Nielsen: U.S. Streaming Climbs to Six-Month High

According to Nielsen’s The Gauge report for February 2024, a downward trend in TV consumption last month was countered by a record-setting Super Bowl Sunday.

TV consumption saw overall usage down 6.4 percent from January, beginning its seasonal downward trend. Despite the considerable usage decrease, however, there was a record-setting Super Bowl Sunday on February 11, which not only captured the largest Super Bowl audience in history, but also recorded the most-viewed day of TV ever reported in The Gauge (since May 2021).

Though usage fell across each of the primary viewing categories in The Gauge, streaming saw minimal impact, with a 1.9 percent decline that resulted in a 37.7 percent share of TV (up 1.7 share points). Paramount+ saw the most monthly growth from a platform perspective—up 24 percent—due in part to carrying a livestream of CBS’s Super Bowl broadcast, as well as from the 1.2 billion viewing minutes captured by Halo. YouTube saw a platform-best 9.3 percent share of TV usage, up 0.7 share points, and FAST services posted exceptional strength, with PlutoTV up 10 percent, Tubi up 8.3 percent and the Roku Channel up 8.1 percent.

From a streaming content perspective, acquired titles attracted the most viewership in February: Young Sheldon (Netflix, Max) topped the rankings with 4.6 billion viewing minutes, followed by Bluey (Disney+) with 4.5 billion and Grey’s Anatomy (Netflix) with 3.5 billion. Griselda (Netflix) was the top streaming original title with 3.2 billion minutes, ranking fourth overall.

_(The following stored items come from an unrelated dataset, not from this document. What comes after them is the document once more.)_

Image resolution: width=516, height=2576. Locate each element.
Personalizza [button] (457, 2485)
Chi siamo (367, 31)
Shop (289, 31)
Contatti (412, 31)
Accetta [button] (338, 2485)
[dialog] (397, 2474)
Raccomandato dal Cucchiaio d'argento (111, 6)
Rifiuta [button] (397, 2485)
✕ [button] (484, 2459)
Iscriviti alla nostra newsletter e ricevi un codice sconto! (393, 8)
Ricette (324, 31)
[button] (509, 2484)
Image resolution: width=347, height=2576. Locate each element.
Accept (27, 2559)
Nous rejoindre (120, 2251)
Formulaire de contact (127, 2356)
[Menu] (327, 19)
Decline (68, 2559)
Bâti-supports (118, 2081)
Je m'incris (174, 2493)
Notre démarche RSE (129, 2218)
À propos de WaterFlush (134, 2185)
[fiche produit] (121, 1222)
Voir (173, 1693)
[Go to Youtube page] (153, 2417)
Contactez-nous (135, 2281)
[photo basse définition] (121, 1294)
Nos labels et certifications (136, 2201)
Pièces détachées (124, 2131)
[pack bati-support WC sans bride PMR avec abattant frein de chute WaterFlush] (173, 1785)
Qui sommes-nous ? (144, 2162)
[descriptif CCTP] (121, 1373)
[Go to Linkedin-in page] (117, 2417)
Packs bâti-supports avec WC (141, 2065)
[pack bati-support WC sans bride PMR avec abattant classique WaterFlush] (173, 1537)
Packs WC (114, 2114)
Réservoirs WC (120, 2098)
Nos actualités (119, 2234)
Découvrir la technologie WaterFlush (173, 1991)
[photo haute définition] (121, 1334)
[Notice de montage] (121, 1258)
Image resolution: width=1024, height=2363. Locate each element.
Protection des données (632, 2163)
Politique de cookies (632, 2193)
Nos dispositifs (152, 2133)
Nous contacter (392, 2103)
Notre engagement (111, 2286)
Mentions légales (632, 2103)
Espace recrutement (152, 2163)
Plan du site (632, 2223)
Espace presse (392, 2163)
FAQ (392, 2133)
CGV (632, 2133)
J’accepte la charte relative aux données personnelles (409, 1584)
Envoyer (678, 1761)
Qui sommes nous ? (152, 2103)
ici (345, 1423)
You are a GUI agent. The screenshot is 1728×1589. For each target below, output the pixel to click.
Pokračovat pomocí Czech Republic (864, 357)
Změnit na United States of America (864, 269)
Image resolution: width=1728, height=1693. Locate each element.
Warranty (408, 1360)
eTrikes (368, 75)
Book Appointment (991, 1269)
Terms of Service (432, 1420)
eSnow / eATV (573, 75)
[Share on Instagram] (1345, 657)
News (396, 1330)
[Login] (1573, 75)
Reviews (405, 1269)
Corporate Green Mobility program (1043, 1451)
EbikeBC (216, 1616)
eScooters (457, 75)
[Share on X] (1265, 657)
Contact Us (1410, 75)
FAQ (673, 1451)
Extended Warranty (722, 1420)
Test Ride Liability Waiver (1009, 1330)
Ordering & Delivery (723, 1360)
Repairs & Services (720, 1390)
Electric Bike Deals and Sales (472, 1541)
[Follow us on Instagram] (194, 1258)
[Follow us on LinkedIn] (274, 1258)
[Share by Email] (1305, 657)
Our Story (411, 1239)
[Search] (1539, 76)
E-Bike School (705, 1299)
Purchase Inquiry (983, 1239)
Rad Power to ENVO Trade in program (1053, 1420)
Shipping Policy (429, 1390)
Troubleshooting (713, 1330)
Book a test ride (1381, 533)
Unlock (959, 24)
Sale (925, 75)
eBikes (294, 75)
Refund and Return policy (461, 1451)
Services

Broadcast viewing fell 10 percent in February in a month-on-month comparison, and the category lost 0.9 share points to account for 23.3 percent of TV. On Super Bowl Sunday, however, the broadcast category made up over 43 percent of total TV usage, led by Super Bowl LVIII on CBS, which generated nearly 30 billion viewing minutes alone. In addition to garnering over 17 million viewers for the Grammys, CBS also attracted strong audiences for new scripted programming, including Tracker, NCIS, FBI and the final season of Young Sheldon.

Cable saw its smallest share to date, with 27.6 percent of overall TV usage. Cable news viewing increased 7 percent as audiences tuned in to election-year coverage, while sports viewing was down by about one-third. However, the sports genre still delivered the top programs for cable, with the 2024 NBA All-Star Game on TNT, TBS and truTV taking the top slot, followed by NBA All-Star Saturday Night on TNT and truTV.

Linear (live TV) streaming via MVPD and vMVPD apps represented 6.2 percent of total television usage in February.